Our History

Riverview Health Centre is known for its ability to change with the times. Over the years, it has not only responded to the health care needs of the day, but it has also anticipated the needs of the future. The result was, and continues to be, ongoing development and updating of indispensable programs for Manitobans.

The facility was founded in 1911 by the City of Winnipeg as the Winnipeg Municipal Hospital. Two buildings, the King Edward Memorial Hospital (1911) and the King George Hospital (1914) were considered at the time to be the most modern hospitals in the world for the care of people with communicable diseases, such as typhoid fever, diphtheria, small pox and tuberculosis.

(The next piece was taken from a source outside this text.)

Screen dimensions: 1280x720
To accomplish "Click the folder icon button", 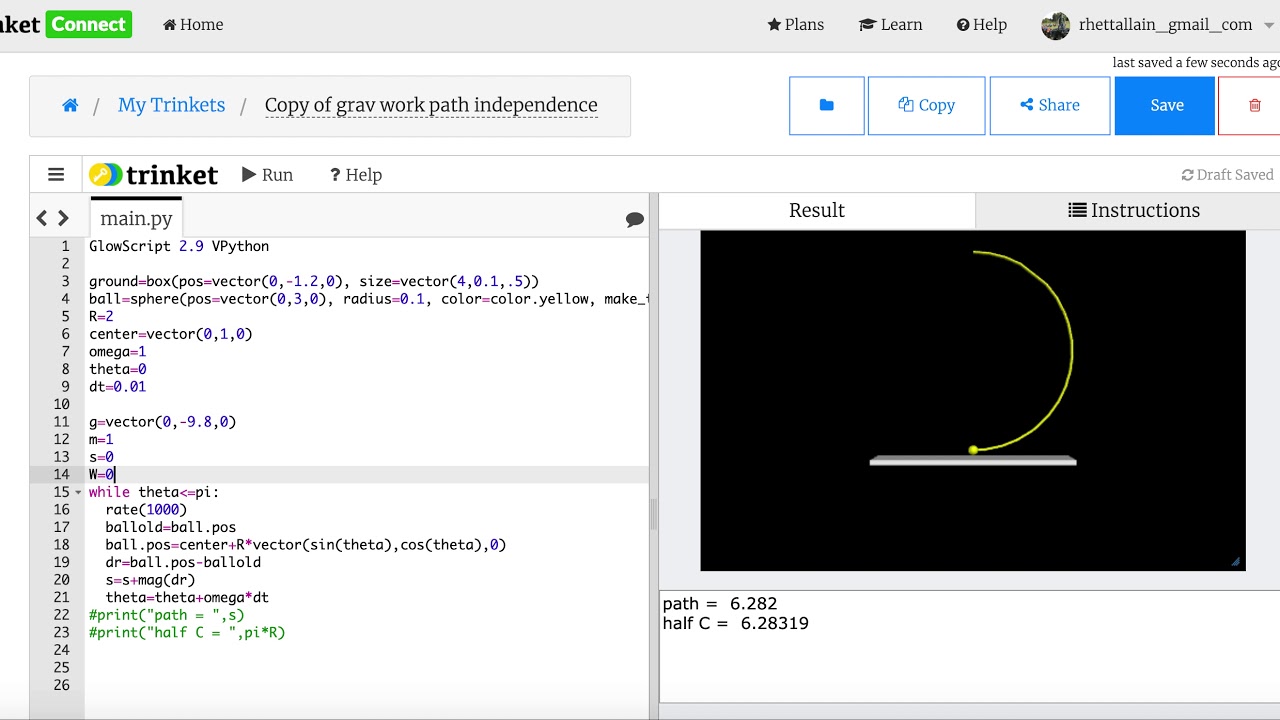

Riverview gained international prominence for the services it provided to victims of poliomyelitis during a tragic epidemic in 1953 (two years before the discovery of the Salk Vaccine). Doctors and nurses at Riverview worked around the clock to care for both adults and children, many of whom were confined to iron lungs. A number of polio patients from that epidemic still live at the Centre today and proudly refer to Riverview as their home.

As the incidence of infectious diseases started to decline, Riverview turned its attention to providing long term care to an increasingly aging population. Plans turned to action when, in 1950, the Princess Elizabeth Hospital opened as the first long term care facility in Canada.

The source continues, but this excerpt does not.